# [Your assignment]
The data below contains pictures, which are to be skipped; the lines starting at the line with "Toggle audio power button in Max" and ending at the line with "How do I perform: Click" are to be output exactly, both ends included.

(Beginning of Source data)

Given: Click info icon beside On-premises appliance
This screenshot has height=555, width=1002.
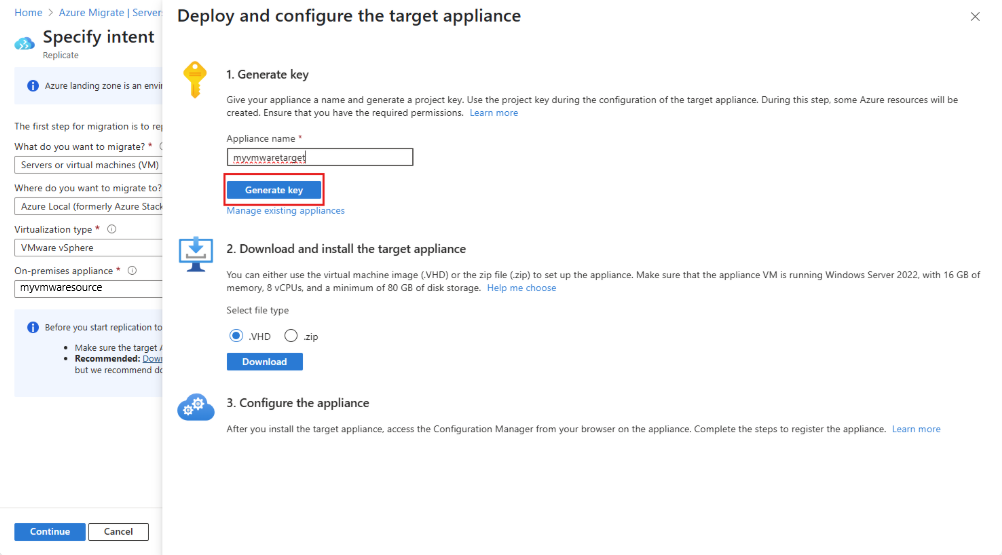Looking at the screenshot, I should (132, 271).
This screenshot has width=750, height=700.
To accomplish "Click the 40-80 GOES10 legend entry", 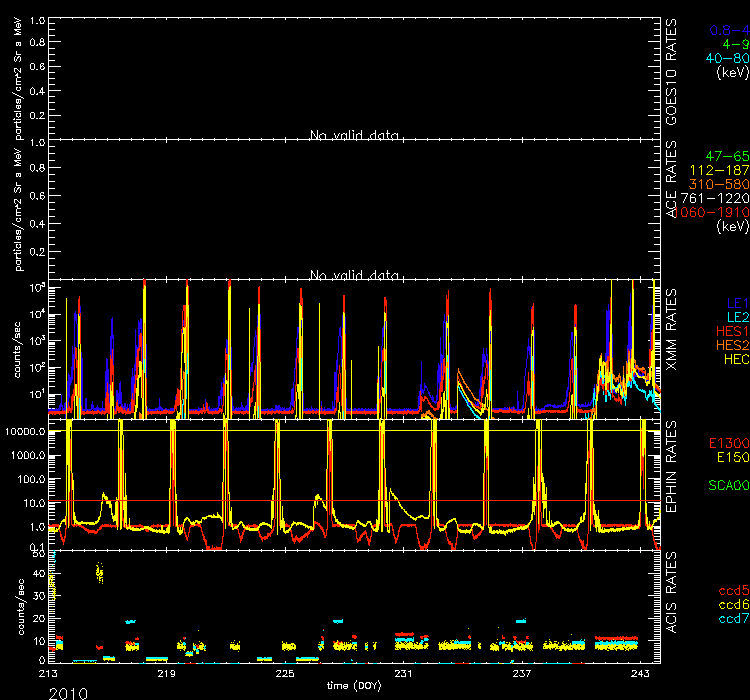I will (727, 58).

(End of Source data)
(Beginning of Source data)

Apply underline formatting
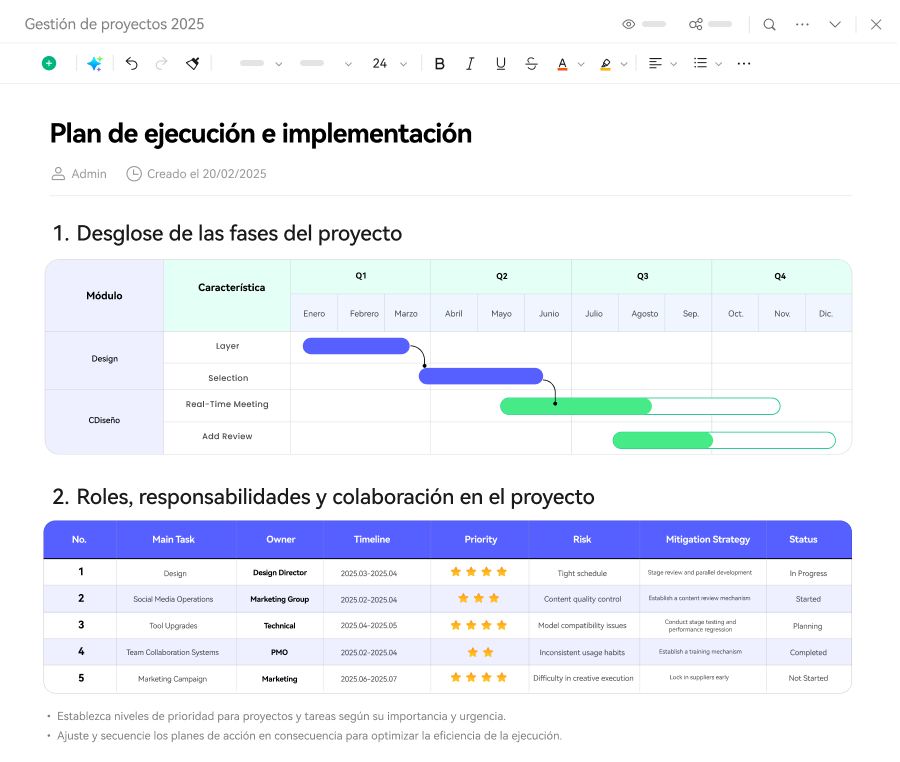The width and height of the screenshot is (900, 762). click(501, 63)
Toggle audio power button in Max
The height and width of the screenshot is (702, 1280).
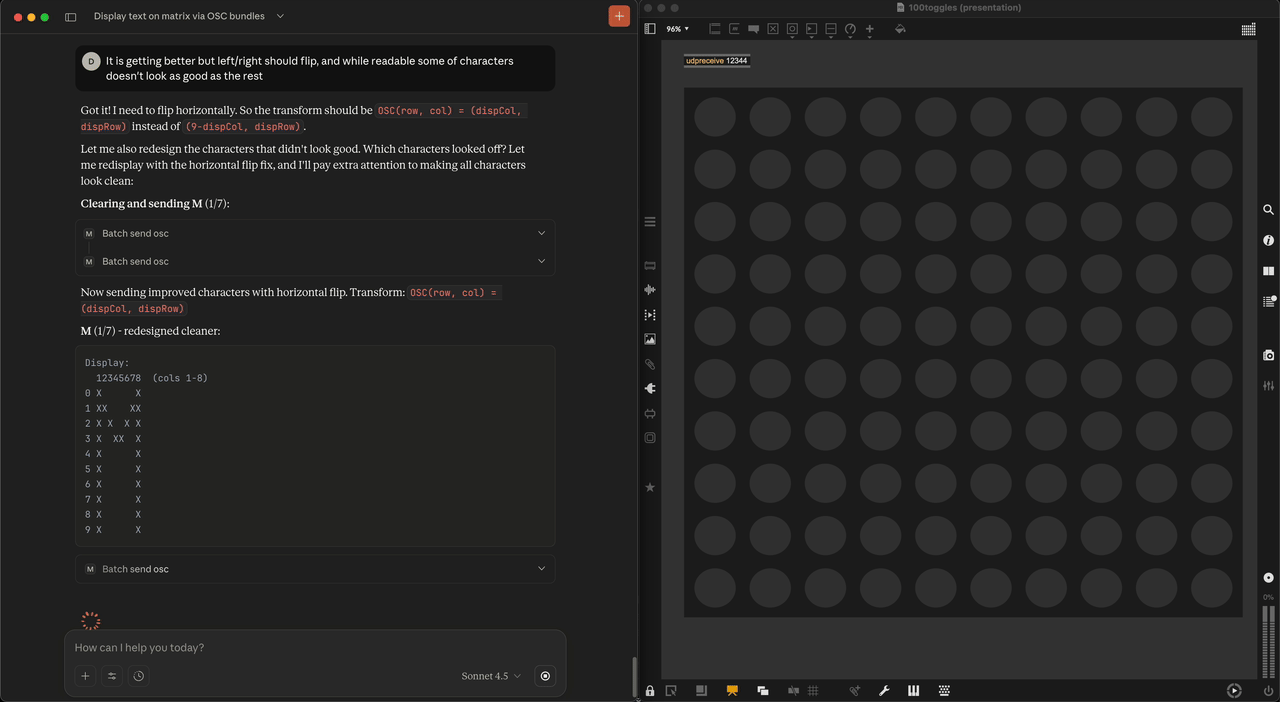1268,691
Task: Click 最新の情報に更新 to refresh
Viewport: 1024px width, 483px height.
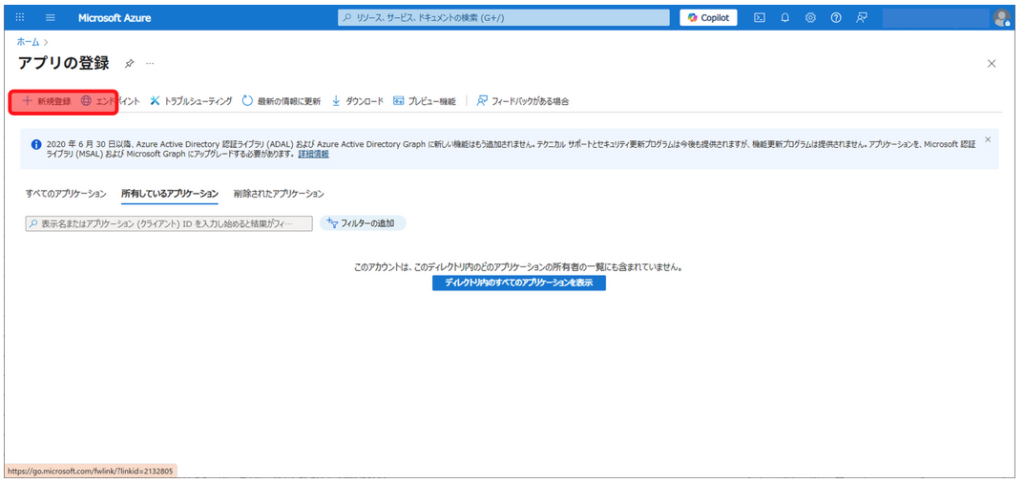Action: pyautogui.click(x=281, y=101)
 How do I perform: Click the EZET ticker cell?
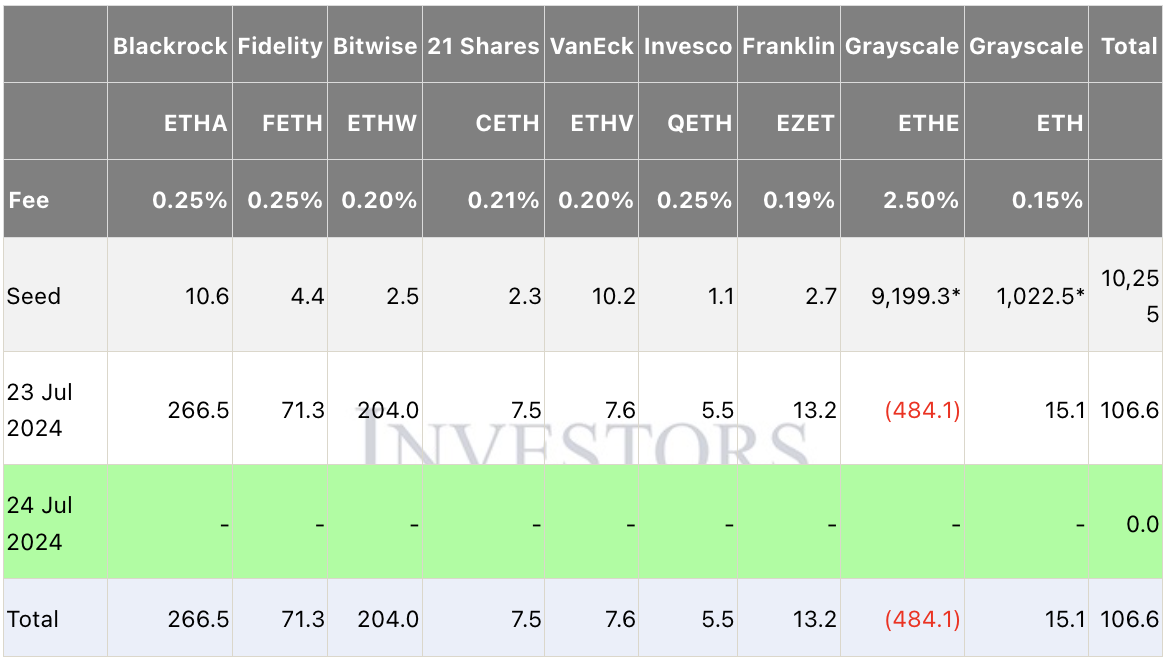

(End of Source data)

# [Exercise solution]
Toggle audio power button in Max
The height and width of the screenshot is (702, 1280).
1268,691
Task: Click 最新の情報に更新 to refresh
Viewport: 1024px width, 483px height.
Action: pyautogui.click(x=281, y=101)
 How do I perform: Click the EZET ticker cell?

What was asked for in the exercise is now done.